__What this task involves__. Copy out the part that opens with the line containing "You are a computer-use" and closes with the line containing "[x=196, y=132]", putting "input box" in place of "text field" and leaving everything else unchanged. Omit the pictures from your copy.

__Listed records__.
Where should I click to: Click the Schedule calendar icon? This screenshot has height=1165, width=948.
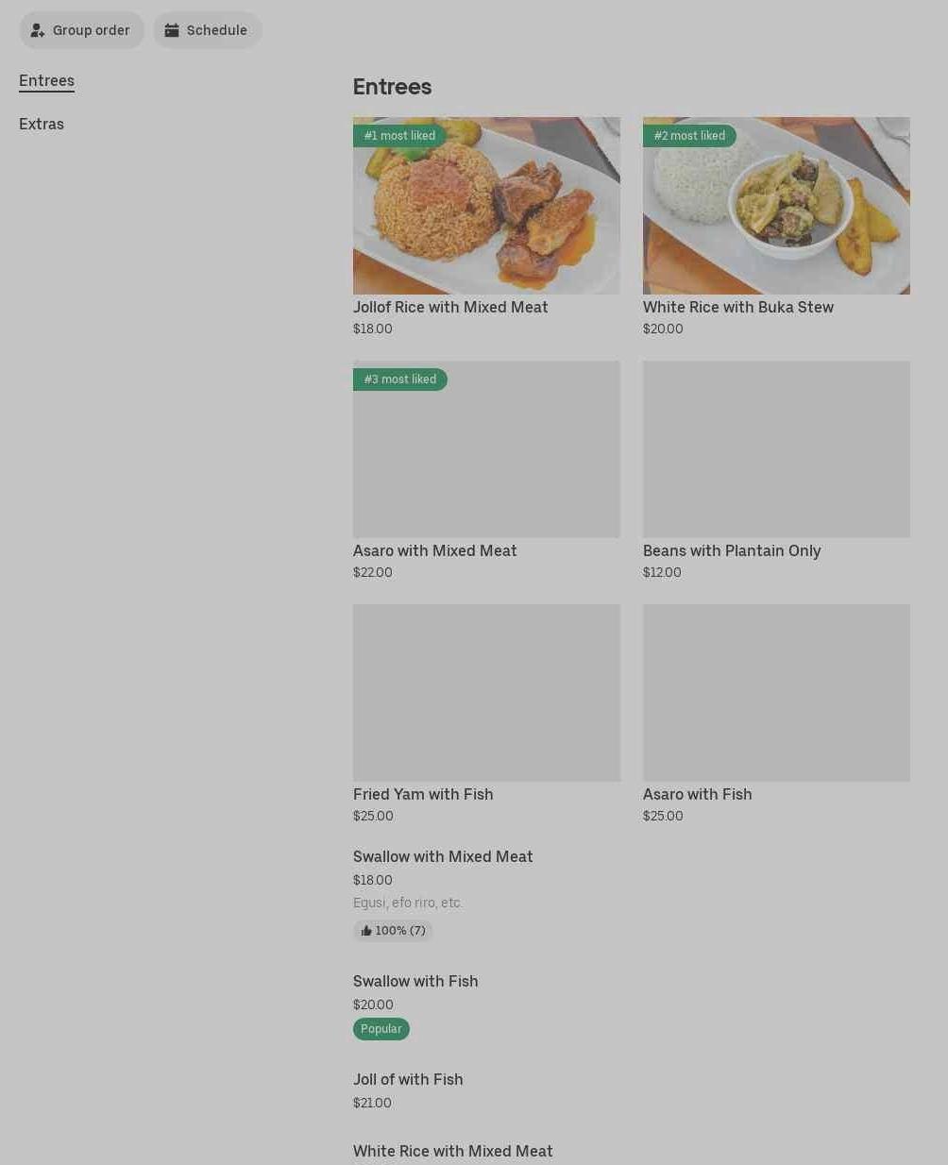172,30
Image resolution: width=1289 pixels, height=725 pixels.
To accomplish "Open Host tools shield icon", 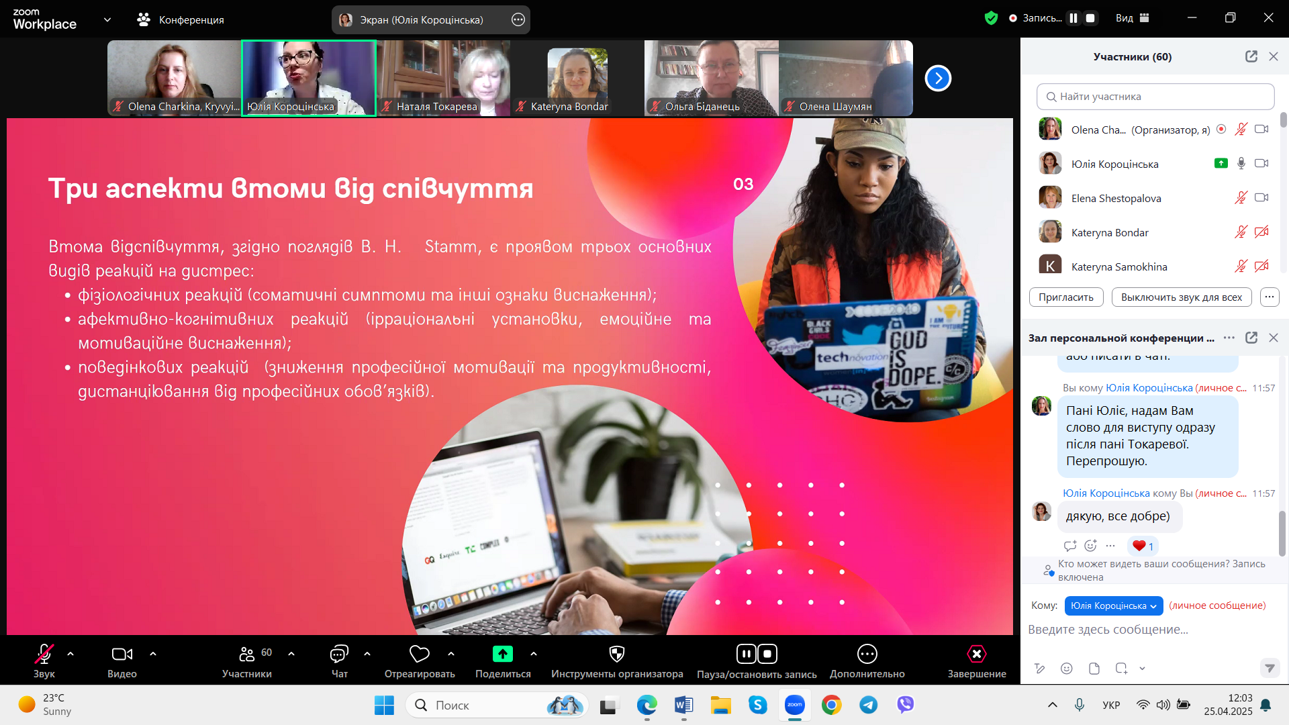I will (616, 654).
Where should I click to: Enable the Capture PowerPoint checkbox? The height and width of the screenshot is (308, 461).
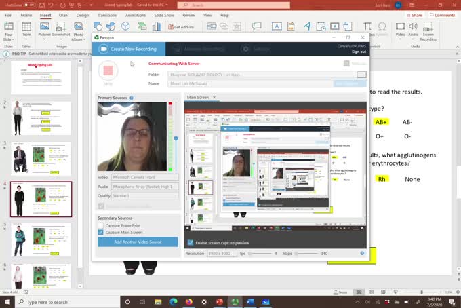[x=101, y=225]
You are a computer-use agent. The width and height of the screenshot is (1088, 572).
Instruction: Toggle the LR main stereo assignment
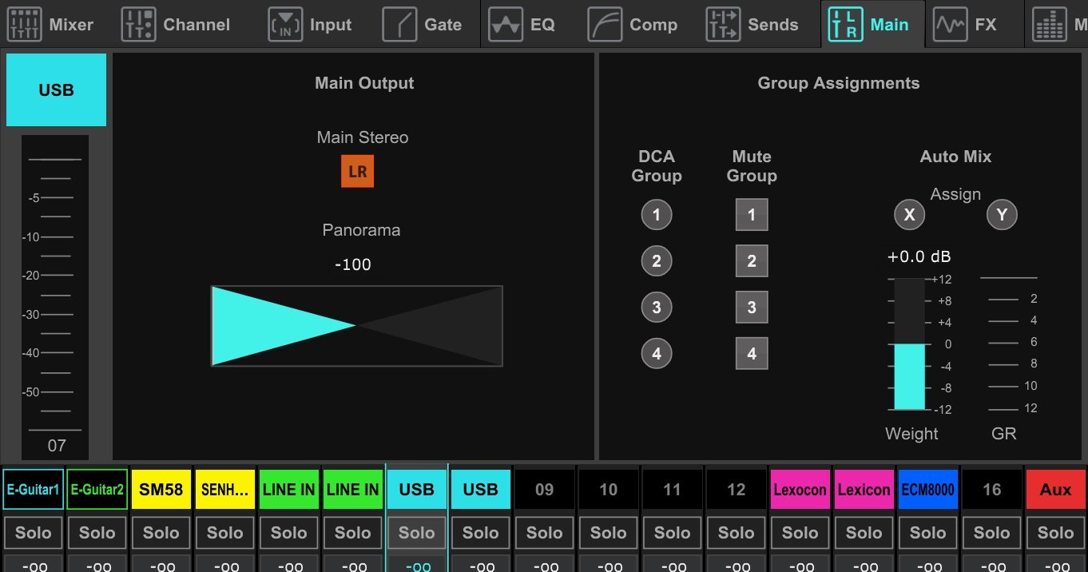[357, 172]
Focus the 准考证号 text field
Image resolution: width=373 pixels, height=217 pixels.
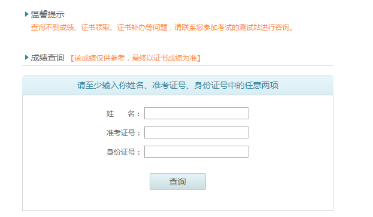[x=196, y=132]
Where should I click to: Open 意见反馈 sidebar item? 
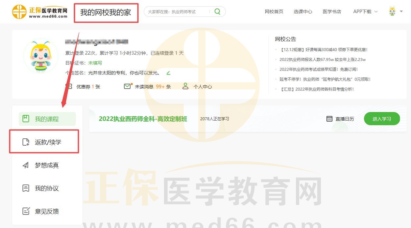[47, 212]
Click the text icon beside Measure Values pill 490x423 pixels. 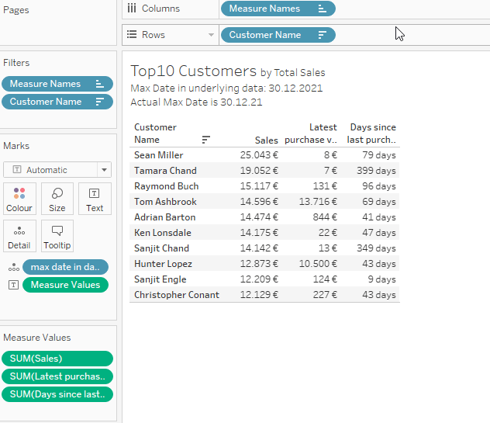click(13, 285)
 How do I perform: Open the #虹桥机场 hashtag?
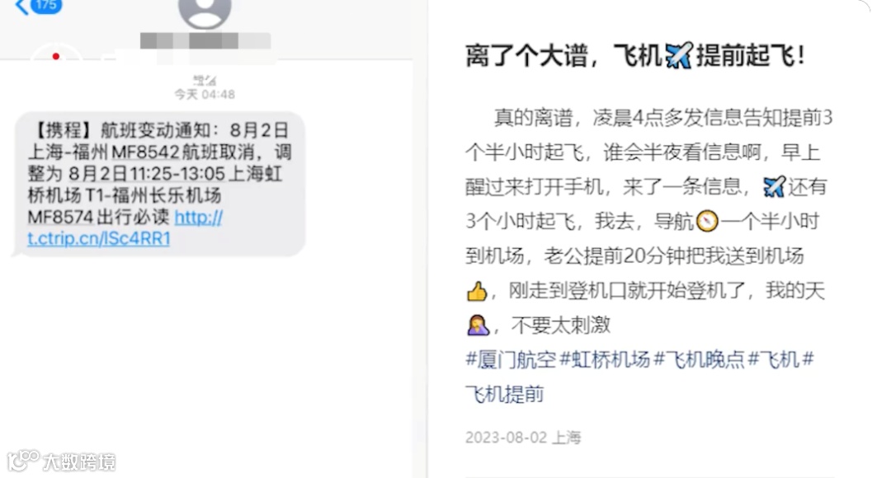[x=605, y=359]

__Written solution__.
You are a computer-use agent. The width and height of the screenshot is (1088, 572).
Instruction: Toggle the LR main stereo assignment
[357, 172]
Focus the 准考证号 input box
Image resolution: width=373 pixels, height=217 pixels.
[x=196, y=132]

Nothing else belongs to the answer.